“We’re Building Something, Here, Detective, We’re Building It From Scratch. All The Pieces Matter.” (Lester, The Wire)

Reading lots of data with hemibrainr

In order to use this package to its fullest, you need to get hemibrainr to read large amounts of data stored on a Google drive. To do this, you have three options:

  1. Mount your Google drive using Google filestream
  2. Mount your Google drive using rclone
  3. Download the Google drive and save locally

The best option is to use google filestream. By default, this is what hemibrainr expects. However, you need a Google Workspace account (formerly G-Suite), which is a paid-for service. Without this, the best option is to use rclone. You can also download to an external hard drive and use that.

We have two Google team drives available for you to use, which contain similar data. One ("hemibrain") is for internal use by the Drosophila Connectomics Group. The other one ("hemibrainr") is shared with those who would like access. Contact us by email to request access.

hemibrainr_googledrive

Option 1: Google workspace, hemibrainr and R

Google drive is a data storage and synchronisation system. A Google team drive (shared drive) is a Google drive that is shared by a team of people, you can find them on your ‘shared drives’ in your Google authenticated account. Sharing and file ownership are managed for the entire team rather than one individual. Google Drive is a key component of Google Workspace, Google’s monthly subscription offering for businesses and organizations. As part of select Google Workspace plans, Drive offers unlimited storage, advanced file audit reporting, enhanced administration controls, and greater collaboration tools for teams. Google filestream allows users with access to a Google Workspace to mount their Google Drives like a hard-drive, to their local machines. It is this feature that the package hemibrain capitalises upon in order to store large amounts of fly connectomics related data, and enable users to quickly access it.

On the hemibrain Google team drive for the Drosophila Connectomics Group. If you do not have access to this team drive and would like to use it, to make the most our of hemibrainr, please get in contact. You will need top to have access to the drive and have Google filestream mounted. Then you will be able to:

  • Read thousands of pre-skeletonised flywire/hemibrain neurons from Google Drive
  • Read flywire/hemibrain NBLASTs and NBLASTs to hemibrain neurons
  • Read flywire/hemibrain neurons that are pre-transformed into a variety of brainspaces
  • Get processed hemibrain connectivity data, synapse positions
  • Get meta data for all flywire and hemibrain neurons
  • Get information on flywire/FAFB/hemibrain neuron-neuron matches between data sets and hemispheres.

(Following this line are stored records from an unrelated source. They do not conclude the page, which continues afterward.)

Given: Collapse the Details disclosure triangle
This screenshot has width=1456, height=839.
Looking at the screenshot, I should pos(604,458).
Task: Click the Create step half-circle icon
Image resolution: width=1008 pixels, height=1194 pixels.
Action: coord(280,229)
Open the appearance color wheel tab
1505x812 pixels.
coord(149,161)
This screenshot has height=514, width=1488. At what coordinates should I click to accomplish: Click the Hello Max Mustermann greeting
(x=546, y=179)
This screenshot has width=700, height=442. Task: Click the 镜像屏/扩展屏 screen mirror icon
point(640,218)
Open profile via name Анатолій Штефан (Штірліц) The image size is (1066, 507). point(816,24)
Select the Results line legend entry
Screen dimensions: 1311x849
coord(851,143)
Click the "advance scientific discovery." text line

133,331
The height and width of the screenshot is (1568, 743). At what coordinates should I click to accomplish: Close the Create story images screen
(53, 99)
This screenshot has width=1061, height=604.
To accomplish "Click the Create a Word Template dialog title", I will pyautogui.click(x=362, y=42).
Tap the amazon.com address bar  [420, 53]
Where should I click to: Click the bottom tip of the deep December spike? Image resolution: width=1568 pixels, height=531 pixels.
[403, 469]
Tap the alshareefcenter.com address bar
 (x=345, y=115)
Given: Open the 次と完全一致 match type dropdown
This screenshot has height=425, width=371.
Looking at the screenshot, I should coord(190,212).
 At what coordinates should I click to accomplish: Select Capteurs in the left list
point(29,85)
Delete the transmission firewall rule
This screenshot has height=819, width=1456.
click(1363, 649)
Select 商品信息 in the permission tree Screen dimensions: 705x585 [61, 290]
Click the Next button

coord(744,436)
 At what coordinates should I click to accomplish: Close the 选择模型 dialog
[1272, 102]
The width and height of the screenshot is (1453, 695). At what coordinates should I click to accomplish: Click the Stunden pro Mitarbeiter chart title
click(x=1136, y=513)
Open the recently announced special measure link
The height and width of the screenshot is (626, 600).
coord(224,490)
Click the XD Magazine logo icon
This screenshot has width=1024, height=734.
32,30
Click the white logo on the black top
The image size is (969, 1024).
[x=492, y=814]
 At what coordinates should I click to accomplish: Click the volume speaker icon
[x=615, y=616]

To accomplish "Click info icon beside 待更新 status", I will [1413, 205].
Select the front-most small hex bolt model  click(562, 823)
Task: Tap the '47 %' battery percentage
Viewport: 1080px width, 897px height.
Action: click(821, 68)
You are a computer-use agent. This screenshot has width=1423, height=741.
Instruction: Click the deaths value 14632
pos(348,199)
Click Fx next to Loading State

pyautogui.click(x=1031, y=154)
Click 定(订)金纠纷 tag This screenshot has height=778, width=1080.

You can also set up your own Google team drive in which to deposit data. We can help you get started, so get in contact. A starting point for creating the data are the .R scripts in /data-raw/ of the hemibrainr Github repository. You will need the file structure from hemibrainr:::hemibrainr_gdrive_structure.

Get your drive location

Let us have a look at the default hemibrainr settings, letting it to know where to find Google drive data:

# Load package
library(hemibrainr)

# Else, it wants to see it on the mounted team drive, here
options("Gdrive_hemibrain_data")

# Get hemibrain skeletons
db <- hemibrain_neurons(local=FALSE) 
## Will not work without google filestream

# You can also specify certain Google sheets
## Used for neuron-neuron matching
options("hemibrainr_matching_gsheet")

Set your drive location

If you have mounted your Google drives with Google file stream, you should be able to see something like this:

google_filestream

If you need to set hemibrainr to look at a new drive, use:

# Set a new Google drive, can be the team drive name or a path to the correct drive
hemibrainr_set_drive("hemibrainr")

# Now just get the name of your default team drive.
## This will be used to locate your team drive using the R package googledrive
hemibrainr_team_drive()

Option 2: rclone, hemibrainr and R

You can also use the freeware rclone to mount any Google drive, including your own or a shared/team drive. This does not depend on you have a paid-for Google workspace authorised account. Again, for this to work, you must have access to an appropriate google team drive for hemibrainr. Get in contact if you would like access, but lack it. One you have used rclone to mount your Google drive, you can interact with it like a normal file system.

Please do not delete anything on the Google drive! Or add anything to it unless you are sure.

Download rclone

First, download rclone for your operating system. You can also download from your system’s command line (e.g. from terminal):

# unix/macosx
curl https://rclone.org/install.sh | sudo bash

Configure rclone with hemibrainr Google drive

Once you have rclone installed, you will need to follow these instructions to configure rclone with a Google drive: this should either be the team drive ‘hemibrain’ or the team drive ‘hemibrainr’. For the defaults in this package to work, please name your remote drive ‘hemibrainr’.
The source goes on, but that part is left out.